И когда Айзик, наконец, бежит, согнувшись, воткнувши головку в узкие плечи и далеко забирая тонкими ногами, — посмеются над ним, и опять скучно на базаре.
Играют в домино и в шашки; есть такие, что по сорока лет сидят в кофейнях все за теми же шашками, и уж лучше их никто, кажется, в целом свете не знает всех тонкостей этой игры. Или где-нибудь за столиком босяк Лаврентий, сам еле грамотный, пишет письмо на родину лудильщику-кавказцу Тамарлы, и около них дрогаль Гордей-курчавый, другой дрогаль — четырегубый Кузьма, толстый грек Пемпа, комиссионер, худой грек Сидор, каменщик, — много народу.
Сдвинув на затылок лохматую баранью шапку, черный, бородатый, весь в саже, Тамарлы кричит, сверкая белками:
— На короткий брат ему пишы!.. А как ему короткий брат нэт живой, пишы ему на длинный брат!..
— А как и длинного брата в живых нету? — спрашивает Лаврентий.
— А как длинный брат ему нэт, — пишы на короткий сестро!
— А если…
— А короткий сестро нэт живой, пишы ему да на длинный сестро!
— А если ж и длинной сестры…
— Есь-сли, есь-сли!.. Есь-сли длинный сестро нэт, — клади ему на окошко: собака ему не съест!
— Это правильно… — Лаврентий думает и спрашивает невинно: — Так кому же все-таки писать?

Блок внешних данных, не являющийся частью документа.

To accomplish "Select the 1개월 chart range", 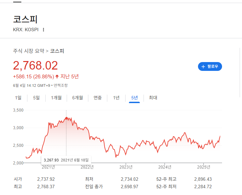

Иногда утром бегал по базару босой, в одном нижнем белье, со столовым ножом в руках, отставной капитан 2-го ранга Сизов, седой, весь, как клюква, ярый от пьянства. Кричал и искал везде сыновей, бывших студентов, Степку и Кольку, укравших для пропоя его мундир и брюки, пока он спал. Никто не принимал у них знакомого мундира и брюк, все находилось в целости, брошенное тут же на базаре. Успокаивался капитан и одевался, по-морскому ругаясь. Но находил, что отдать под заклад, кроме мундира и брюк, к вечеру мирился со Степкой и Колькой, и все трое были мертвецки пьяны ночью.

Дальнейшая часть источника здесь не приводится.